O Jornal de Angola verificou que na rampa, que as crianças denominaram “cascorrega”, os “banhistas” estão potencialmente expostos a objectos cortantes e ao contágio de doenças respiratórias, de pele e conjuntivite, além do perigo da Covid-19. Saem de todos os lados, nomeadamente dos bairros Seta-Nova, 4 de Abril, Dokota, Calombutão, Cambanda, 17 de Setembro e Calomanga, entre outros. Ficamos a saber que na rampa do Coringe 2, devido ao escorregadio provocado pela correnteza das águas sujas, muitas crianças após sofrerem quedas contraem debilidades físicas que as acompanharão para o resto da vida.
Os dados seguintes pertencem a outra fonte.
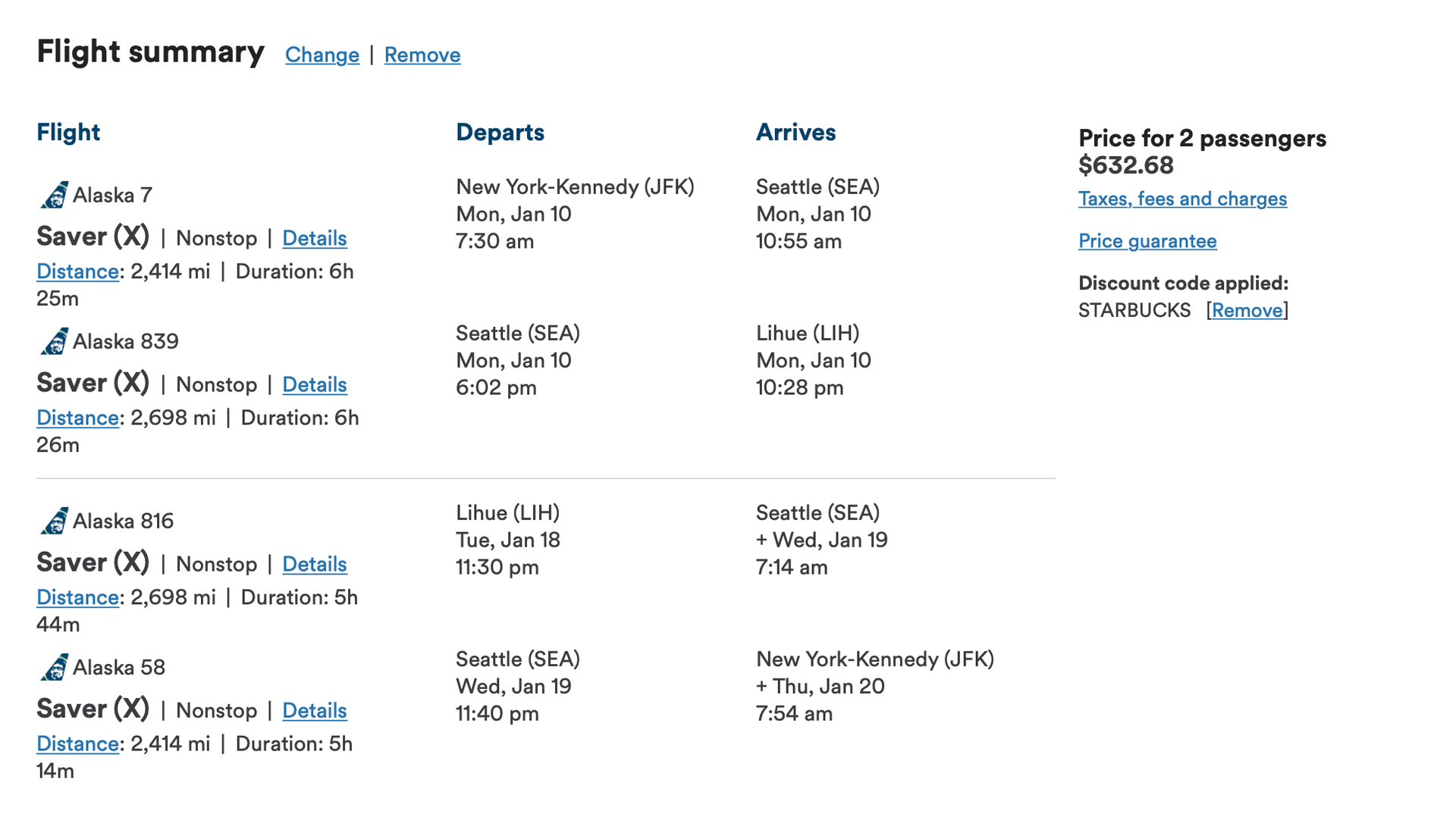1456x827 pixels.
Task: Open Details for flight Alaska 839
Action: [x=314, y=385]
Sem consentimento dos pais e encarregados de educação, Paulino, de apenas sete anos, diz-nos porquê que todos os dias sai de casa. “Eu gosto de vir ao cascorrega porque sinto-me bem, banho com os meus amigos, empurrámo-nos de cima a baixo com muita velocidade”, explicou o pequenino.
Dominique, de apenas 9 anos, é da mesma opinião: “Tio, é bem verdade. É a única forma que temos para nos divertirmos”, revelou.
Joaquim, ou simplesmente “Quinzinho”, está na faixa dos 12 anos mas já se mostra teimoso que nem um nonagenário. Ele defende que nada o impede de avançar, quando o assunto é ir ao cascorrega. “Tornou-se já um hábito para nós banhistas do Coringe. Tio, aqui cuia bué”, disse com bastante entusiasmo o mais crescidinho do grupo de petizes.
Costa, de 25 anos, que trabalha na recauchutagem instalada na berma do “cascorrega” do Coringe 2, revelou que sempre os expulsa, mas em vão. Com o dedo em riste, apontou-os: “Estes são todos teimosos. Vezes há que aparecem por aqui cães ou gatos mortos e lixo hospitalar, mesmo assim não param de frequentar o local. Sempre que posso pego numa vara fresca e ponho-os a correr, mesmo assim, volta e meia já estão no empurra-empurra aqui no cascorrega”, explicou o mestre de recauchugem.
Saúde pública
O chefe do departamento de saúde pública em Benguela, Américo Máquina Daniel entende que a inocência das crianças, faz com que se arrisquem, mas não tem dúvidas de que correm perigo de contraírem doenças como febre tifoide e outras associadas ao foro respiratório.
Américo Daniel, doutorado em saúde pública aconselha, a Administração Municipal de Benguela e a Direcção de Saúde pública na província a visitarem o mais cedo possível a rampa da vala do Coringe 2. “Como responsável do departamento de saúde pública prometo que, dentro do nosso roteiro de trabalho de campo chegaremos ao local para melhor entendermos o assunto que nos apresenta”, disse o responsável médico.
Serviços comunitários
Manuel Catumbela, na qualidade de director dos Serviços de Saneamento e Ambiente da Administração Municipal de Benguela, considerou o assunto pertinente, por se tratar de um problema de saúde pública “que tem a ver com vida ou morte de pessoas”. O responsável, apesar de exercer o actual cargo há pouco tempo, disse que tem na memória um caso que terminou em tragédia. “Naquele local uma criança chegou a perder a vida há uns anos para cá. A partir desse triste episódio, tenho a dizer que tudo faremos para que casos do género não voltem a repetir-se”, prometeu.
Quanto às águas residuais que diariamente passam na vala do Coringe 2, Manuel Catumbela frisou que não vêm nem do Hospital Municipal, nem do Centro Médico da Cambanda, por se tratarem, segundo disse, de unidades sanitárias que, no seu interior, têm fossas sépticas (unidades de tratamento primário de esgoto doméstico nas quais é feita a separação e a transformação físico-químico da matéria sólida contida no esgoto).